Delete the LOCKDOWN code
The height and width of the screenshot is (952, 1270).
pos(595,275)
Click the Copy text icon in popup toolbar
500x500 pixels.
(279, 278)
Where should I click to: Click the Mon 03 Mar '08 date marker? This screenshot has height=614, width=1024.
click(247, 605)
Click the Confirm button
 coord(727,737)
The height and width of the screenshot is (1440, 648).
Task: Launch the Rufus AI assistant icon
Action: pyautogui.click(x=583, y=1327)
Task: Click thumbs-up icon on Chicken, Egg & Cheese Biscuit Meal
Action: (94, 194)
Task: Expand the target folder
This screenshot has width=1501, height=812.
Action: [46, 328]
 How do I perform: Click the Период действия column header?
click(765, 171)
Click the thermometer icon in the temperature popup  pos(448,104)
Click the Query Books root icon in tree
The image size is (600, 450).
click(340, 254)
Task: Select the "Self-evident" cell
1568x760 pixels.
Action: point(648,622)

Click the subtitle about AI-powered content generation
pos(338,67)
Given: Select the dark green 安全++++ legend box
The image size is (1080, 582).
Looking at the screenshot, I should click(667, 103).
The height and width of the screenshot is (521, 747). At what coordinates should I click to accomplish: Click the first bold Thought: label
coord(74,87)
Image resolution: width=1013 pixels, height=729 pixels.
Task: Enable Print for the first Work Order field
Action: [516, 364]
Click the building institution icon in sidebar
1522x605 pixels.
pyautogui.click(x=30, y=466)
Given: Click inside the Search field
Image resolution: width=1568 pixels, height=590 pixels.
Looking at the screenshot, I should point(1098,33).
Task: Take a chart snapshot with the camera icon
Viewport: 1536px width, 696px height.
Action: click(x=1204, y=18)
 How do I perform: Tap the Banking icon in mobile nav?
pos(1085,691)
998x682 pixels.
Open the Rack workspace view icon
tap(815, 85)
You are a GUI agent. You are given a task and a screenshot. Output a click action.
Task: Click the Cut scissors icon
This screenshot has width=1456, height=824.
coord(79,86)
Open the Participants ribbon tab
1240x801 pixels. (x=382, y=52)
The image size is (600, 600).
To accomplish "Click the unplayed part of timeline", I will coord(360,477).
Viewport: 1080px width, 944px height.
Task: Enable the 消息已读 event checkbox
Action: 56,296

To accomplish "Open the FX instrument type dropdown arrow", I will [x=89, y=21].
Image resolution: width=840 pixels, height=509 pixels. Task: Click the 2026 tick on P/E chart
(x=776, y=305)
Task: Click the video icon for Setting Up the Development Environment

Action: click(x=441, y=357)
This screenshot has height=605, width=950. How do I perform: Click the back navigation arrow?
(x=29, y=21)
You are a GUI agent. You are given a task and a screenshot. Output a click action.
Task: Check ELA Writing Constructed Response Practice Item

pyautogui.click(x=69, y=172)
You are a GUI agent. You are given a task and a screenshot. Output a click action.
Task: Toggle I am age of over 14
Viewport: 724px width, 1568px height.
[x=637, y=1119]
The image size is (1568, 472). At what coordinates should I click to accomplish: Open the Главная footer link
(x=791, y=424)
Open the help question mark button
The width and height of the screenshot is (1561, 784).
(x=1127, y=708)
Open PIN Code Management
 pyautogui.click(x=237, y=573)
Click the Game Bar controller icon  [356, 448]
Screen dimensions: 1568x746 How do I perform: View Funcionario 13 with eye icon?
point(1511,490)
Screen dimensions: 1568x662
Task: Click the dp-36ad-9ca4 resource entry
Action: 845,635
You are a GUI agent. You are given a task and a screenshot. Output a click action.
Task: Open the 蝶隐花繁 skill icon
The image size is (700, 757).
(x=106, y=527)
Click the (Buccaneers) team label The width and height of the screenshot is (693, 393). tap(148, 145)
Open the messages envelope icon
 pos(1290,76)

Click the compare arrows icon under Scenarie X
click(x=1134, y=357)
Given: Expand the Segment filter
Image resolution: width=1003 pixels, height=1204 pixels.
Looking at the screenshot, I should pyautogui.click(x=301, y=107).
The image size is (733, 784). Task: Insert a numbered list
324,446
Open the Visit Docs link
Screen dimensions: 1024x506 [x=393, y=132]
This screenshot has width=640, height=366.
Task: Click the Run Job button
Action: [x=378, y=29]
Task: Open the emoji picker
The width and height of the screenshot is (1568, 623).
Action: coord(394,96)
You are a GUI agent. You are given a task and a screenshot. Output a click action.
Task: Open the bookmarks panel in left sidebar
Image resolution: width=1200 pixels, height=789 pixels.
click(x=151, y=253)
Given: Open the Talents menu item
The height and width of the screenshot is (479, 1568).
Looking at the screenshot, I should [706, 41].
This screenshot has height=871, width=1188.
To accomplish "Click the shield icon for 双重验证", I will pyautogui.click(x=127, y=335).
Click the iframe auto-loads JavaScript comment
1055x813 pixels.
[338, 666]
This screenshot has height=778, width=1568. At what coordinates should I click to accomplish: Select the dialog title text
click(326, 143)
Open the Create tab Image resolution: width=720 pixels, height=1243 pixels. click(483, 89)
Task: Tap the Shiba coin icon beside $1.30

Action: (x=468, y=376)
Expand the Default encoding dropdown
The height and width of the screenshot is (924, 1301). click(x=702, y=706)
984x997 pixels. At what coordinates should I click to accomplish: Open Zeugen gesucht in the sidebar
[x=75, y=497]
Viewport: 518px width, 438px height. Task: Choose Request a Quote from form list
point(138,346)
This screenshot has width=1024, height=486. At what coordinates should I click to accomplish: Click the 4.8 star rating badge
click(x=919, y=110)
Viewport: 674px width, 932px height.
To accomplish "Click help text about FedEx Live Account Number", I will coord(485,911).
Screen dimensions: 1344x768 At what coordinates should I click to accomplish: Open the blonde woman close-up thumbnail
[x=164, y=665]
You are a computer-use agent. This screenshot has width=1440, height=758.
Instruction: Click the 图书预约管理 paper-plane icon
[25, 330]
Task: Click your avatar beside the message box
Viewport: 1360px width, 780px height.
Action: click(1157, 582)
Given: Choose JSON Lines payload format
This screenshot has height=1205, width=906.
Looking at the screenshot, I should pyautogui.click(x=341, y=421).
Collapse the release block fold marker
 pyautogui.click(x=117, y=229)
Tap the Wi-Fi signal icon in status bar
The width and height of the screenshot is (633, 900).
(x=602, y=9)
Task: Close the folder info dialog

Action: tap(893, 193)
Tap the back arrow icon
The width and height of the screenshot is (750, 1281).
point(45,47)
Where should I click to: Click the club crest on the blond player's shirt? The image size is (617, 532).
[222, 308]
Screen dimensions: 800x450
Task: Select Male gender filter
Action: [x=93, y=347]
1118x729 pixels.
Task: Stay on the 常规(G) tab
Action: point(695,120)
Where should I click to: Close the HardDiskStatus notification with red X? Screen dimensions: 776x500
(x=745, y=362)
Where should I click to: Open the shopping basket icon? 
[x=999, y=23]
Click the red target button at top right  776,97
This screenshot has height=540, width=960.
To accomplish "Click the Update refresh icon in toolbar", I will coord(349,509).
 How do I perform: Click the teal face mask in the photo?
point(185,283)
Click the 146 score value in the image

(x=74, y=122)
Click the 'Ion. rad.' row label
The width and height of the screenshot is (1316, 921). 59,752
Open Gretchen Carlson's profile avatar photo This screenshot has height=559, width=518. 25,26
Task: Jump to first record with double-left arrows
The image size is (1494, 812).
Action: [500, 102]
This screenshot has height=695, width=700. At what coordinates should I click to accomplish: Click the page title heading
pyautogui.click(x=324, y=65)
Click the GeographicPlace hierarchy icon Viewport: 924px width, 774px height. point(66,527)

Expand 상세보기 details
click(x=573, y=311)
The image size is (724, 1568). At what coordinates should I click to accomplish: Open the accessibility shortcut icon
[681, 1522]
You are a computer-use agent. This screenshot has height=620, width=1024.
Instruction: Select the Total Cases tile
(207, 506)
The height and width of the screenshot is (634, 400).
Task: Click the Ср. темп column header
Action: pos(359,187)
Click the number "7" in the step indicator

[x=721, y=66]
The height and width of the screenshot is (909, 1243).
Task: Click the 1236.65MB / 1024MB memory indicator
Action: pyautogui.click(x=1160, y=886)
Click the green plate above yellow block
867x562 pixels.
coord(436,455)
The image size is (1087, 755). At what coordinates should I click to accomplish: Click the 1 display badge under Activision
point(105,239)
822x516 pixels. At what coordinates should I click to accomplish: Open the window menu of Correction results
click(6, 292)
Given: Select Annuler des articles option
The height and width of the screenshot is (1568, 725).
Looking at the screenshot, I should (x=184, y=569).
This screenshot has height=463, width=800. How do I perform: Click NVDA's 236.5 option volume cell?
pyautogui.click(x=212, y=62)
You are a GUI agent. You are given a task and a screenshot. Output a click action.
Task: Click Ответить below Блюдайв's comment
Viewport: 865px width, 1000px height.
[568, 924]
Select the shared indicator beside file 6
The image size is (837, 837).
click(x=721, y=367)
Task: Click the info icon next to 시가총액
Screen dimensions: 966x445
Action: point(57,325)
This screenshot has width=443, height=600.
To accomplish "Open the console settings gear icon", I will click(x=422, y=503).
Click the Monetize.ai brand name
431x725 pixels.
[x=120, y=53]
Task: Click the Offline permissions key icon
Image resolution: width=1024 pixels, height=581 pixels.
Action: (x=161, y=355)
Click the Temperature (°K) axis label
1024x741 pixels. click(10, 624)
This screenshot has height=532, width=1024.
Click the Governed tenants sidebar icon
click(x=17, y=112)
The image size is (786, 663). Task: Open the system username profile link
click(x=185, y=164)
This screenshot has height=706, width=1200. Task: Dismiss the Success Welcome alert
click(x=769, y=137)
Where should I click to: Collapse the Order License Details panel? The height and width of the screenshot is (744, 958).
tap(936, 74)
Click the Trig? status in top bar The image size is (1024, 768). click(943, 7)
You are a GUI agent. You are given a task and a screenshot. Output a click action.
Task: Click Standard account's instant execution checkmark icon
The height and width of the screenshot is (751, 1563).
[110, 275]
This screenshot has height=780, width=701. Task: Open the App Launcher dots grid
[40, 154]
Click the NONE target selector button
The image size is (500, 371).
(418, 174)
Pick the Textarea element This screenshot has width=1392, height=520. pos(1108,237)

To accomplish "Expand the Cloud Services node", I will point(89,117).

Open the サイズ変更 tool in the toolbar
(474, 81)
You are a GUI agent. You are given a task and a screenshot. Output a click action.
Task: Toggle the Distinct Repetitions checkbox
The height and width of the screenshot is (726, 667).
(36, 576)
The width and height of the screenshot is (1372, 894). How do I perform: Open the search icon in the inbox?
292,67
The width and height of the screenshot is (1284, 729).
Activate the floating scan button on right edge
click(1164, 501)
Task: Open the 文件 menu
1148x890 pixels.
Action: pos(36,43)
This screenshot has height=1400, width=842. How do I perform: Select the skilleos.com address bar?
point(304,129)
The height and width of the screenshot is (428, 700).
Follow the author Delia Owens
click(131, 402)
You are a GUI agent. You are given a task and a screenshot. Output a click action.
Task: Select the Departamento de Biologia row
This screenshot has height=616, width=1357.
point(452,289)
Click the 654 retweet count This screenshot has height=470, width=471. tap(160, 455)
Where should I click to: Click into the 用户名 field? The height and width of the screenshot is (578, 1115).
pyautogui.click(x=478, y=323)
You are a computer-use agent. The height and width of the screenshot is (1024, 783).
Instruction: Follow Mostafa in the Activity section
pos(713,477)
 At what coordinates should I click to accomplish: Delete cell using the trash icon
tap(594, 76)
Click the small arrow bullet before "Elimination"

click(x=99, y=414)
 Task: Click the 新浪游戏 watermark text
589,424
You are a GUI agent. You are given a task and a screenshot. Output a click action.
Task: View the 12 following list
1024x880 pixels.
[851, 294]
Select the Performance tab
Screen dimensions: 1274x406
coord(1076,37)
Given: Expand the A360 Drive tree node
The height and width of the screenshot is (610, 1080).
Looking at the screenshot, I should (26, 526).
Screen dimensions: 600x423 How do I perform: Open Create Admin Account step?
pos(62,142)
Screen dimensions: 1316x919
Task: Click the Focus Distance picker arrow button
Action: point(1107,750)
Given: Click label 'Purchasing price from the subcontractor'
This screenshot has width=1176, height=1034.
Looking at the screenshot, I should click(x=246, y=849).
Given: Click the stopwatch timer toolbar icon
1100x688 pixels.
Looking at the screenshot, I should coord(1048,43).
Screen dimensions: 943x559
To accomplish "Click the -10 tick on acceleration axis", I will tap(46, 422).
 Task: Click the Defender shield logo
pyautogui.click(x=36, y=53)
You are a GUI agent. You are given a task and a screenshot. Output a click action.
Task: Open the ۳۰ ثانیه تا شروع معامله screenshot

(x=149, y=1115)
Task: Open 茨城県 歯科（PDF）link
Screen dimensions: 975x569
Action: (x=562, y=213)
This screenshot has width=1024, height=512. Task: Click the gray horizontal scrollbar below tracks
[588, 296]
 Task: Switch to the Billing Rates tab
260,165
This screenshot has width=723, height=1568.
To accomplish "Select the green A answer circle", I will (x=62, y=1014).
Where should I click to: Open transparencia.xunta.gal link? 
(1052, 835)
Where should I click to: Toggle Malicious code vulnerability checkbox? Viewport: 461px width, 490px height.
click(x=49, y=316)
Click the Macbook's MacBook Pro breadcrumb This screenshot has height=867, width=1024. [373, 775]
◇ ◇ ◇ ◇ ◇ ◇ ◇
__What the task requires__
Restate word for word the entries above from the line with "Open the サイズ変更 tool in the toolbar" through the line with "Click the 654", inclusive, leaving out everything else.

__Response to this exercise__
Open the サイズ変更 tool in the toolbar
(474, 81)
You are a GUI agent. You are given a task and a screenshot. Output a click action.
Task: Toggle the Distinct Repetitions checkbox
The height and width of the screenshot is (726, 667).
(36, 576)
The width and height of the screenshot is (1372, 894). How do I perform: Open the search icon in the inbox?
292,67
The width and height of the screenshot is (1284, 729).
Activate the floating scan button on right edge
click(1164, 501)
Task: Open the 文件 menu
1148x890 pixels.
Action: pos(36,43)
This screenshot has height=1400, width=842. How do I perform: Select the skilleos.com address bar?
point(304,129)
The height and width of the screenshot is (428, 700).
Follow the author Delia Owens
click(131, 402)
You are a GUI agent. You are given a task and a screenshot. Output a click action.
Task: Select the Departamento de Biologia row
This screenshot has height=616, width=1357.
point(452,289)
Click the 654 retweet count This screenshot has height=470, width=471. tap(160, 455)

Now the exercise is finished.